Nonetheless, they remain stories and memories for his own satisfaction; he seldom shares them, not even with the two fellow officers from his destroyer, the
Philip,
who live in the Washington, D.C., area. As he was raising his children, three boys and a girl, Bradlee would occasionally bring up an experience from those days. When he did, the kids would say, “Uh-oh, here comes the Big Two.” Bradlee would like to go to a reunion of the men and officers of his ship, but he laughingly concedes that he hasn't been to one because his wife, Sally, has no interest, even though she's the daughter of a distinguished Army general.

It's probably just as well. Bradlee's life since those exciting days on the
Philip
has taken him to places and heights far removed from the lives of the other men on board. They shared a time and a place in their late teens and early twenties that could never be duplicated, and Bradlee has reserved a special corner of his memory for that distinctive experience. While a reunion might be fun, it's hard to imagine it could add to the original experience.

There are times when Bradlee doesn't hesitate to bring up the war years and the pride he has in his service record: when people question his patriotism, a not uncommon blasphemy leveled at journalists, especially one running the preeminent newspaper in the nation's capital. As Bradlee puts it, using one of his many favorite profanities, “I have a special reaction to those who impugn my love of country, especially those f——s on the Hill.” But Bradlee also believes it gives him a special bond with people like Senator John McCain, the Arizona Republican, Naval Academy graduate, and POW in Vietnam.

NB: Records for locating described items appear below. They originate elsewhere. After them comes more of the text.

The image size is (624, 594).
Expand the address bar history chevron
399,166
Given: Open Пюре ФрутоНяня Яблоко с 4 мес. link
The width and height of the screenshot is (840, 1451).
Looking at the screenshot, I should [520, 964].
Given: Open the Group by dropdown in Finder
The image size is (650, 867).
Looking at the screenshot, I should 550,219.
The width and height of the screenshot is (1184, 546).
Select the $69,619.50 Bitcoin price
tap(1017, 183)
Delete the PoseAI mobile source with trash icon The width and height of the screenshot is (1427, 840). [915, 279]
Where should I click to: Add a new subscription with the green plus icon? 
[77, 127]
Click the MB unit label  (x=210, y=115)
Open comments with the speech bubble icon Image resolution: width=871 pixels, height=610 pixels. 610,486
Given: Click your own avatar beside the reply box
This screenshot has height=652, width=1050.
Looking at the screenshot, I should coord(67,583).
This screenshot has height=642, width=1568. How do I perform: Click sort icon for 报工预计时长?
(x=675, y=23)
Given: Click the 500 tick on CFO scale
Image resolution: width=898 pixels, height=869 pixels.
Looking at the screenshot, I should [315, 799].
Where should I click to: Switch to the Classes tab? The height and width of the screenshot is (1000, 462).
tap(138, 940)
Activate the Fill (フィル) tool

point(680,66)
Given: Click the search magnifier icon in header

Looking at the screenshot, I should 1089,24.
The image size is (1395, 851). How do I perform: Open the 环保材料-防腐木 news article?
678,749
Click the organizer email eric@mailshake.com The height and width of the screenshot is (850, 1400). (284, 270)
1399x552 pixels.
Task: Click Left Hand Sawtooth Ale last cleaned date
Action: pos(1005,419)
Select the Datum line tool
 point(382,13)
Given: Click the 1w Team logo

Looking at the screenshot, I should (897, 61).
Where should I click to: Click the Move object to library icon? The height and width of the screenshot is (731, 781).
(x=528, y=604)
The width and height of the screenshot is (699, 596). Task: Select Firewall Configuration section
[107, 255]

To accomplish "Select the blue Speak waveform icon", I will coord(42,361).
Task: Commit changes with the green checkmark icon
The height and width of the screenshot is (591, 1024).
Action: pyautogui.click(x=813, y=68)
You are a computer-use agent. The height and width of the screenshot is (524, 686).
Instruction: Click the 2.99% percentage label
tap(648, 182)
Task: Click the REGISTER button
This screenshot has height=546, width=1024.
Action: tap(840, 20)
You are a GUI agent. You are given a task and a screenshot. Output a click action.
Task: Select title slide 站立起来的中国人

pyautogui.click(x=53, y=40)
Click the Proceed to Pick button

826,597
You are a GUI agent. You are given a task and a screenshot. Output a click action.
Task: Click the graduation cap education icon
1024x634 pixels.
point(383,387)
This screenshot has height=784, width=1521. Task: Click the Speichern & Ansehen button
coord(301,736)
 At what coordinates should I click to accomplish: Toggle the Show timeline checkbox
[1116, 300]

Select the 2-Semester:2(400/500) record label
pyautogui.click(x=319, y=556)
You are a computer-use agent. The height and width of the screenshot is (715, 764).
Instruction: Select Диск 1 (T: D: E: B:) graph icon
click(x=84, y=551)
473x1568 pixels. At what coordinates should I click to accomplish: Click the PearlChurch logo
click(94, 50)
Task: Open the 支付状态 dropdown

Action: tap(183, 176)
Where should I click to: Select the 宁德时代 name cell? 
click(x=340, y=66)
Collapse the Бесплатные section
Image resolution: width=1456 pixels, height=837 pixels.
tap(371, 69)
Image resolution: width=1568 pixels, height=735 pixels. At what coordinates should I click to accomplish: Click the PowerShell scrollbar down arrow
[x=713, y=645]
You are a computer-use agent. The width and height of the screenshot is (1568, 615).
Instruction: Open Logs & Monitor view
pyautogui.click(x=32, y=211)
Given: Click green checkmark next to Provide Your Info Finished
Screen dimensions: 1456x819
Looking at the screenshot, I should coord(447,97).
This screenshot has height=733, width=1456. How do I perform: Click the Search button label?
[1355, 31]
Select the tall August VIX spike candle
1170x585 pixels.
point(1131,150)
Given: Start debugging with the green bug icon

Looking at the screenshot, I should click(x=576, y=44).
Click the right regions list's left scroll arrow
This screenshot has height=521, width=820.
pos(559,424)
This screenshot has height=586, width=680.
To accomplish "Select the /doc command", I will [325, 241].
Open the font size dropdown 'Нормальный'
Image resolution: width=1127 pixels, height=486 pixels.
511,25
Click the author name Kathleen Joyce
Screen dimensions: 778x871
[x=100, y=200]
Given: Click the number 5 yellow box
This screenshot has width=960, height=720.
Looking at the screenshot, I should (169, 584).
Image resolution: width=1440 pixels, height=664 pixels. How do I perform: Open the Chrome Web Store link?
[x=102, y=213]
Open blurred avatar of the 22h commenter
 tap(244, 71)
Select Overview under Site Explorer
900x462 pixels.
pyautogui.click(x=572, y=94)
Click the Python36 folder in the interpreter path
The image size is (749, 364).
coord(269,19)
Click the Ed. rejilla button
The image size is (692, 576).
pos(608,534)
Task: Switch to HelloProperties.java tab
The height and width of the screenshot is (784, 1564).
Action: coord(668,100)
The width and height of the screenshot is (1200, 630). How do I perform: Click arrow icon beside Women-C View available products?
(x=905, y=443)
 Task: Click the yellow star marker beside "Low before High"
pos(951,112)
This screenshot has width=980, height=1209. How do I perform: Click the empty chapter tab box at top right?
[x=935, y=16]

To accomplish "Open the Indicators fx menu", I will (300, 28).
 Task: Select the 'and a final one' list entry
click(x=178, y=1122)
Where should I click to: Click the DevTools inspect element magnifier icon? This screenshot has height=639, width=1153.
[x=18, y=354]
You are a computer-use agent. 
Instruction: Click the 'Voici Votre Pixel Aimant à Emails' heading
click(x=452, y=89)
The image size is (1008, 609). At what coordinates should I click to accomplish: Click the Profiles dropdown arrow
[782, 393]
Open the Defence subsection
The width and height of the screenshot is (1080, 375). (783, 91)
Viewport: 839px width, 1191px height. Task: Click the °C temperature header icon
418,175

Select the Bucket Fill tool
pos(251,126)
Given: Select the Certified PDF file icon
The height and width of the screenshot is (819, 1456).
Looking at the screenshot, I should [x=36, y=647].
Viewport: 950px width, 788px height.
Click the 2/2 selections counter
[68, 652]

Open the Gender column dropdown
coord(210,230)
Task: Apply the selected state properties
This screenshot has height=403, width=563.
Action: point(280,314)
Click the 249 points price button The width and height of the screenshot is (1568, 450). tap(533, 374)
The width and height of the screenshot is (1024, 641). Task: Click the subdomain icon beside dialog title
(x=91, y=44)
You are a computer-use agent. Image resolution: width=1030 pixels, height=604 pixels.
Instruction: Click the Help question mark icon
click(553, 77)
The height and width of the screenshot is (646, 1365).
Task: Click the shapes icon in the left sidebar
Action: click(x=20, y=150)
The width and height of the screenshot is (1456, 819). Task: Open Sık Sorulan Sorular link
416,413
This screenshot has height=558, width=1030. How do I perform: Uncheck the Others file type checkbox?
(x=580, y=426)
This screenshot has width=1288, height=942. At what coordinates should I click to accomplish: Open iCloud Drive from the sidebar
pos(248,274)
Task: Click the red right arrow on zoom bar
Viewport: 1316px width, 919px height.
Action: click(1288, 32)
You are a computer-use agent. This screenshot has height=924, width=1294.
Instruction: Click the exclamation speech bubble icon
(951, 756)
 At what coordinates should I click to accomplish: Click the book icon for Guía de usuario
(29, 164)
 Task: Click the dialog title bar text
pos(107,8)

He thinks of the experience of World War II as being as important to his life as overseeing the Watergate reporting when he was editor of
The Washington Post.
He says, “It separates those of us who were in the war from those who never had that kind of experience—the teamwork, the danger of dying, the self-confidence we gained. I don't feel superior as a result of those days. I just know I learned a helluva lot from being there.”

He also believes this is true for almost everyone who served in the military, whether they saw combat or were heroes. “It wasn't just about throwing grenades or jumping into the water to save someone's ass,” he says. “God, my ship went from the coast of Massachusetts through the Panama Canal, forty days to Guadalcanal. When we started, I was the lowest cog in the machine. By the time we got there, I was really a part of something.”